Generally, IMO, it is better to put the asterisk next to the pointer name, rather than the type. Compare e.g.:
int *pointer1, *pointer2; // Fully consistent, two pointers
int* pointer1, pointer2; // Inconsistent -- because only the first one is a pointer, the second one is an int variable
// The second case is unexpected, and thus prone to errors
Why is the second case inconsistent? Because e.g. int x,y; declares two variables of the same type but the type is mentioned only once in the declaration. This creates a precedent and expected behavior. And int* pointer1, pointer2; is inconsistent with that because it declares pointer1 as a pointer, but pointer2 is an integer variable. Clearly prone to errors and, thus, should be avoided (by putting the asterisk next to the pointer name, rather than the type).
However, there are some exceptions where you might not be able to put the asterisk next to an object name (and where it matters where you put it) without getting undesired outcome — for example:
MyClass *volatile MyObjName
void test (const char *const p) // const value pointed to by a const pointer
Finally, in some cases, it might be arguably clearer to put the asterisk next to the type name, e.g.:
void* ClassName::getItemPtr () {return &item;} // Clear at first sight
The pointer is a modifier to the type. It's best to read them right to left in order to better understand how the asterisk modifies the type. 'int *' can be read as "pointer to int'. In multiple declarations you must specify that each variable is a pointer or it will be created as a standard variable.
1,2 and 3) Test is of type (int *). Whitespace doesn't matter.
4,5 and 6) Test is of type (int *). Test2 is of type int. Again whitespace is inconsequential.
I have always preferred to declare pointers like this:
int* i;
I read this to say "i is of type int-pointer". You can get away with this interpretation if you only declare one variable per declaration.

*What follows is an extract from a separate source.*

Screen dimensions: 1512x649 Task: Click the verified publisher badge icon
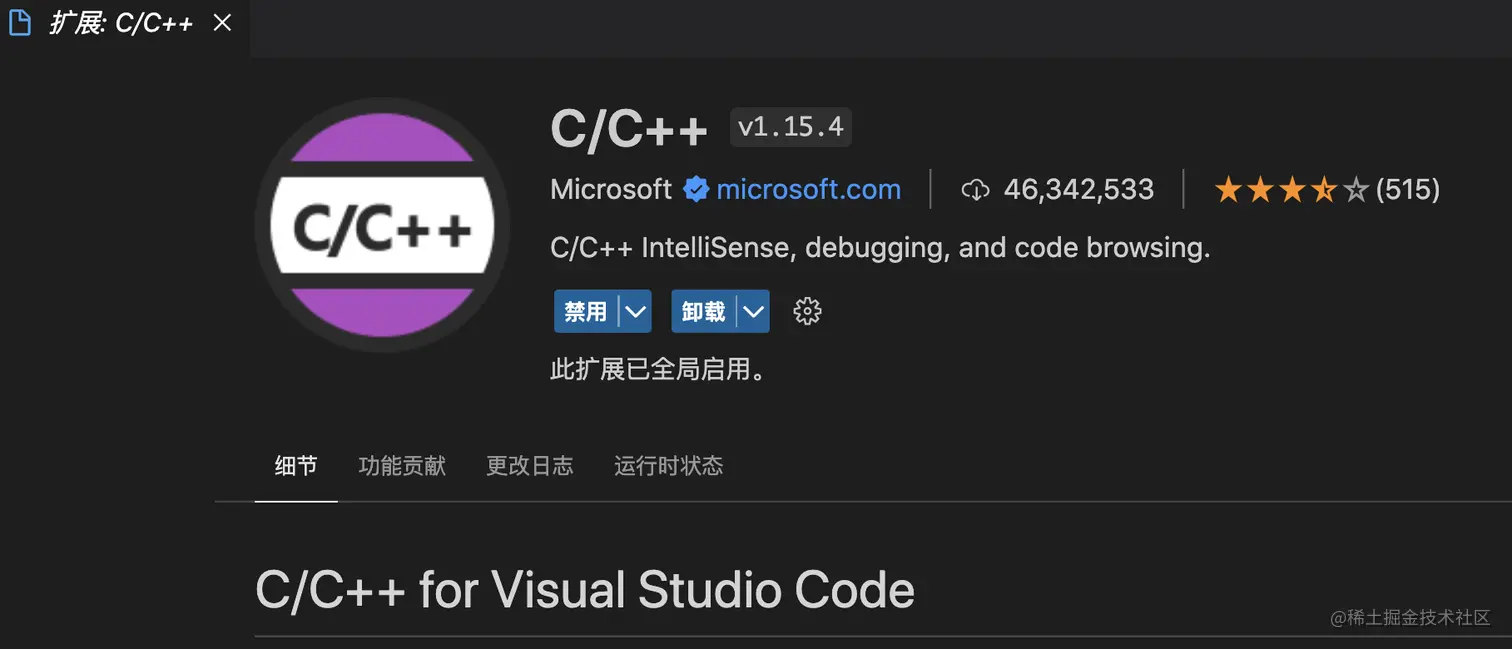[696, 189]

It is an uncomfortable truth, however, that this reading is wrong. The C Programming Language, 2nd Ed. (p. 94) explains the opposite paradigm, which is the one used in the C standards:
The declaration of the pointer ip,
int *ip;
is intended as a mnemonic; it says that the expression *ip is an
int. The syntax of the declaration for a variable mimics the syntax
of expressions in which the variable might appear. This reasoning
applies to function declarations as well. For example,
double *dp, atof(char *);
says that in an expression *dp and atof(s) have values of type
double, and that the argument of atof is a pointer to char.
So, by the reasoning of the C language, when you declare
int* test, test2;
you are not declaring two variables of type int*, you are introducing two expressions that evaluate to an int type, with no attachment to the allocation of an int in memory.
A compiler is perfectly happy to accept the following:
int *ip, i;
i = *ip;
because in the C paradigm, the compiler is only expected to keep track of the type of *ip and i. The programmer is expected to keep track of the meaning of *ip and i. In this case, ip is uninitialized, so it is the programmer's responsibility to point it at something meaningful before dereferencing it.
A good rule of thumb, a lot of people seem to grasp these concepts by: In C++ a lot of semantic meaning is derived by the left-binding of keywords or identifiers.
Take for example:
int const bla;
The const applies to the "int" word. The same is with pointers' asterisks, they apply to the keyword left of them. And the actual variable name? Yup, that's declared by what's left of it.